(Passage to read begins)

Can anyone please let me know why I am getting WA for test case 16 and 17. Help would be appreciated.

https://www.codechef.com/viewsolution/10974501

sir please check my code ,its not working for 3rd subtask (highly redable code)

{ int c=0; for(all x in arr) {

if( x is even)
{
if(x can be made with only 2’s)
{
q=q-(x/2);
c++;
}
else if(x can be made with combination of 1 and 2)
{
remain=x-2*q;
if(remain <=p)
{
q=0;
p=p-remain;
c++;
}
}
}
if(x is odd)

(Passage to read ends)

* Questions on the material *
A. In the forum thread on the CodeChef solution, what does the pseudocode subtract from q when x can be made with only 2's?
B. Continue the forum thread on the CodeChef solution from the point where it stops.

(Information shown begins)

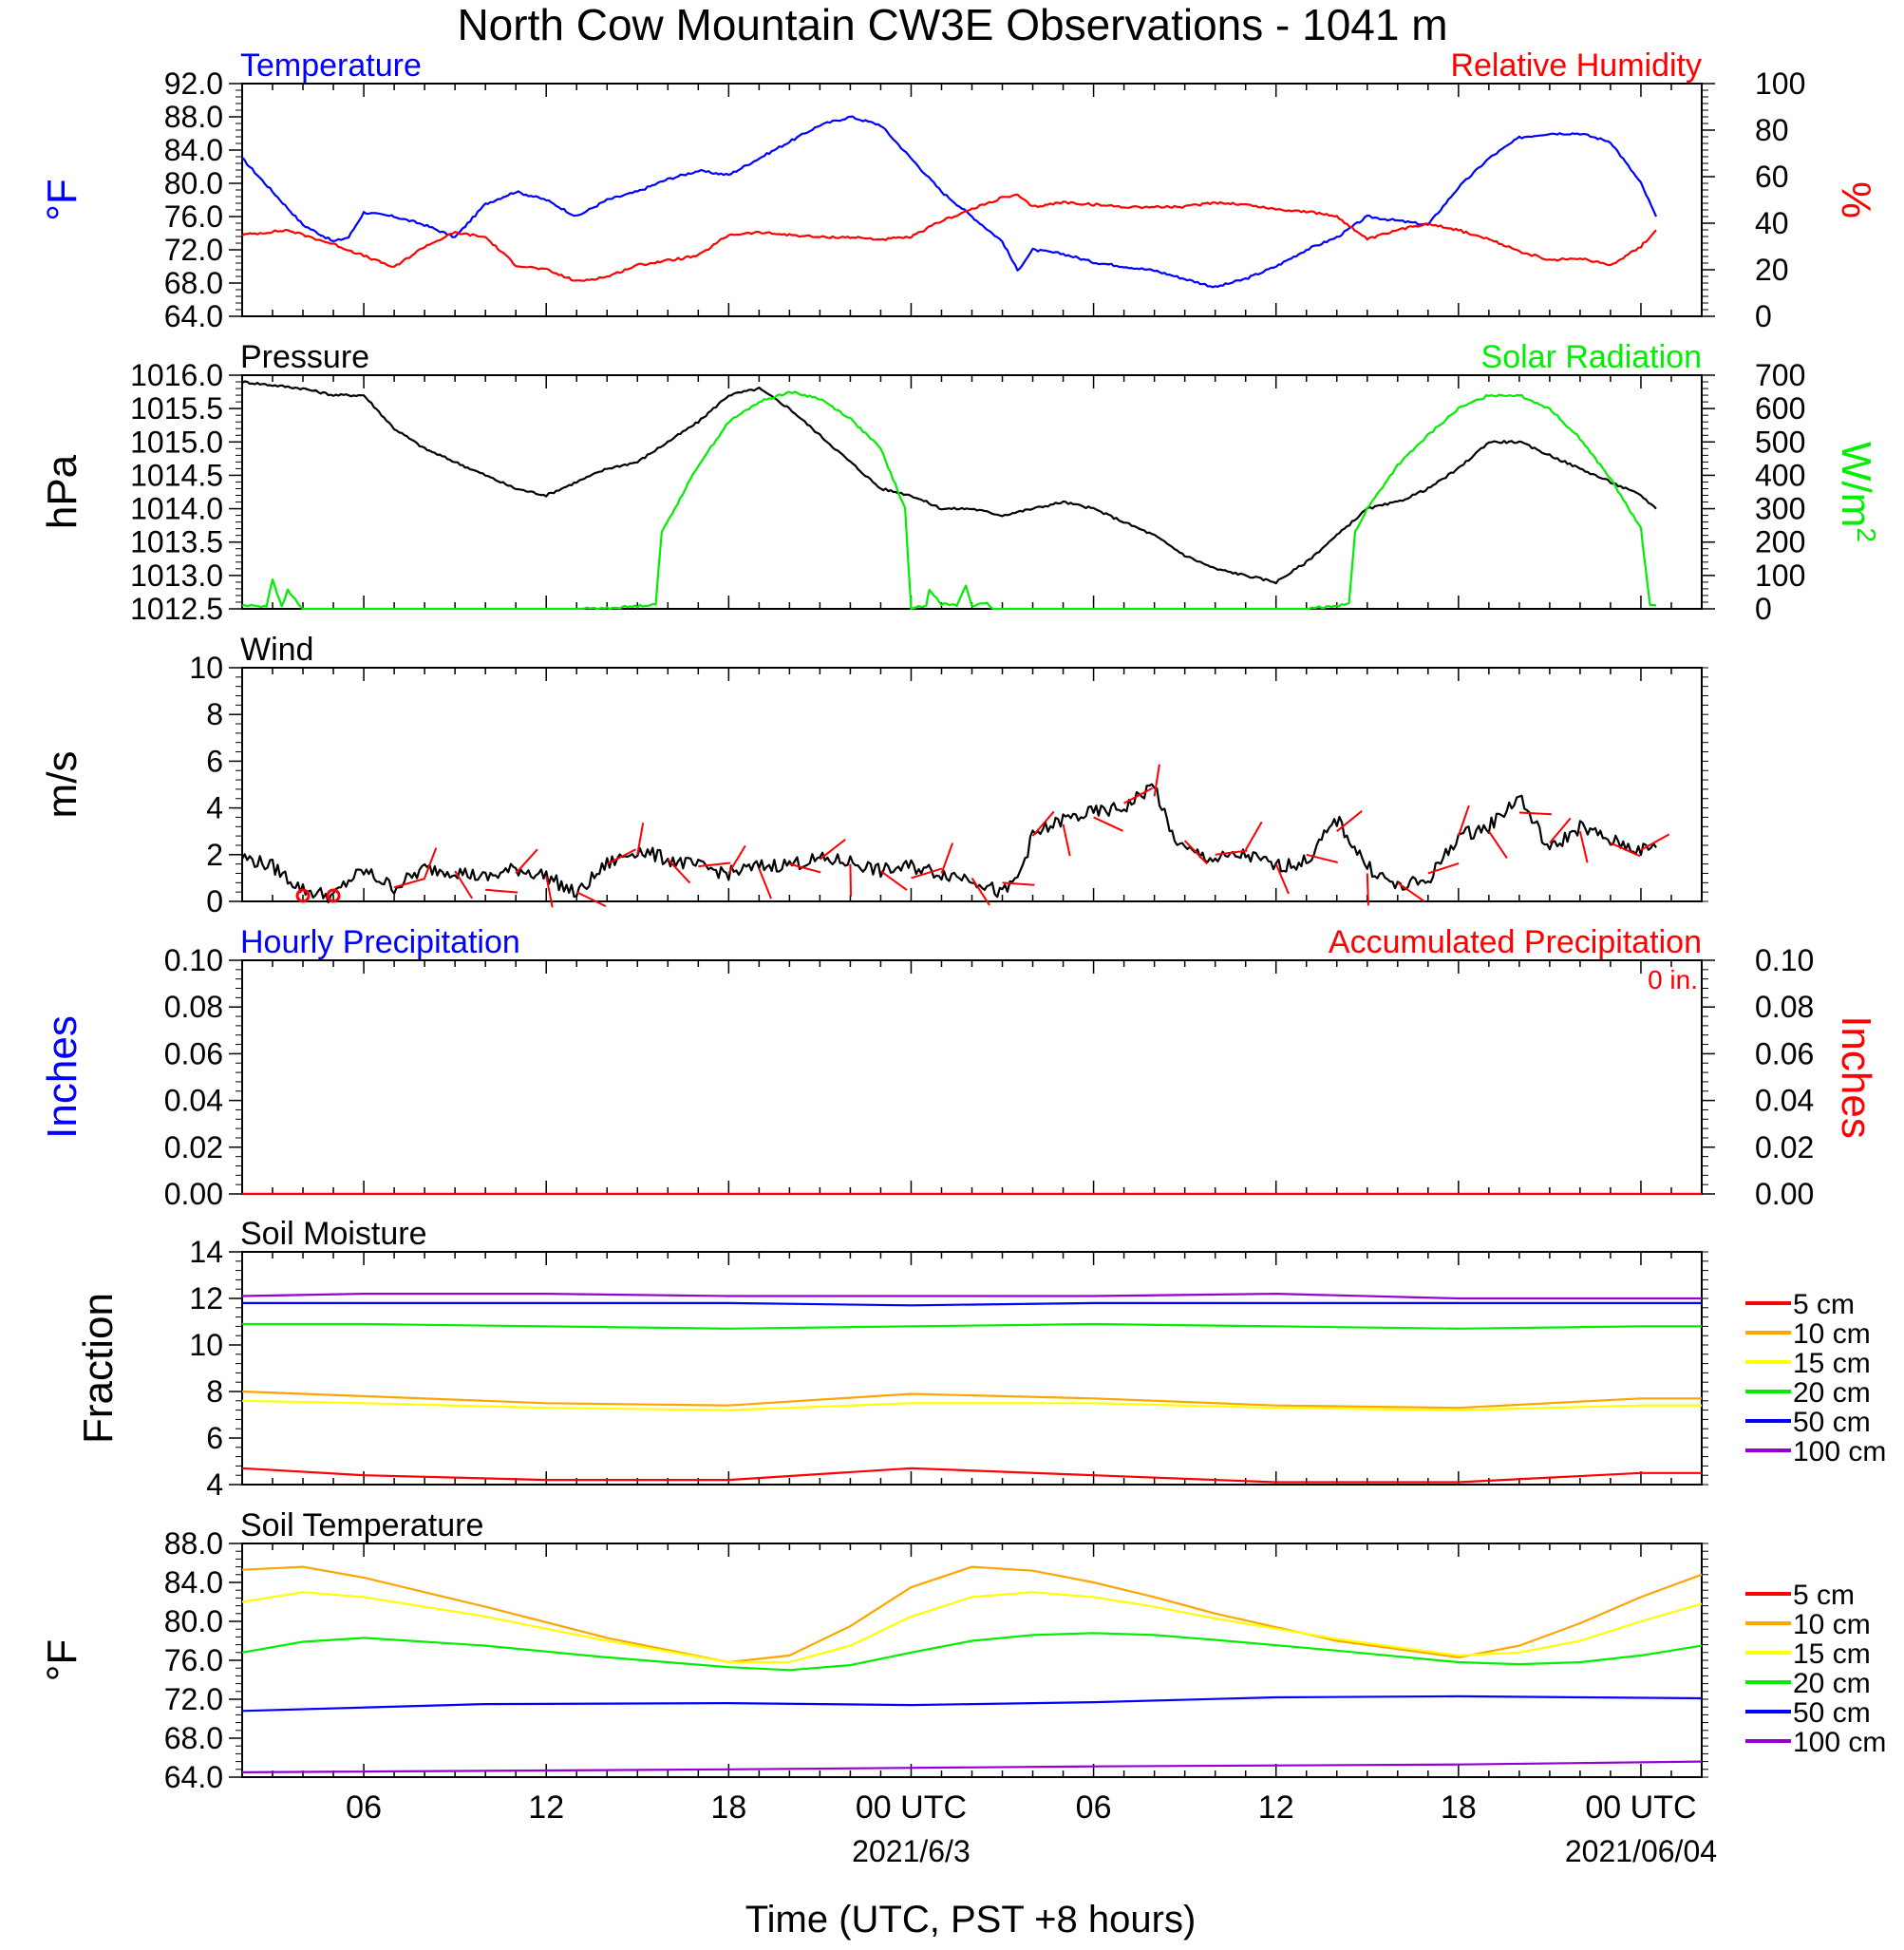  Describe the element at coordinates (1780, 442) in the screenshot. I see `y-right-tick-label: 500` at that location.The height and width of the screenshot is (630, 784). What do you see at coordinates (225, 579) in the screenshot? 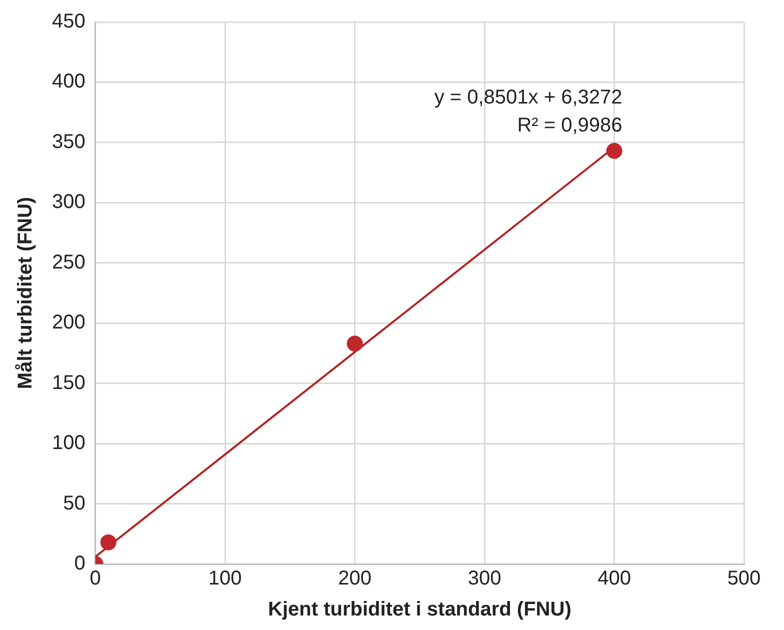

(Information shown ends)

* Outputs by task *
A. x/2

B.
{
int r=(arr[i]-1)/2;

if(arr[i]-1<=2*q && p!=0) // single one used
{
c++;
q=q-r;
p–;
}
else {

   if(arr[i]-(2*q)<=p)//use all q and remaining with use of required p
{
 c++;
q=0;
p=p-(arr[i]-(2*q));

}
} code @ https://www.codechef.com/viewsolution/10980356

Can anyone please let me know why I am getting WA for test case 15, 16 and 17. Help would be appreciated.

https://www.codechef.com/viewsolution/10972060

Thanks Sir,really appreciate it.

Thanks dpraveen for the comment!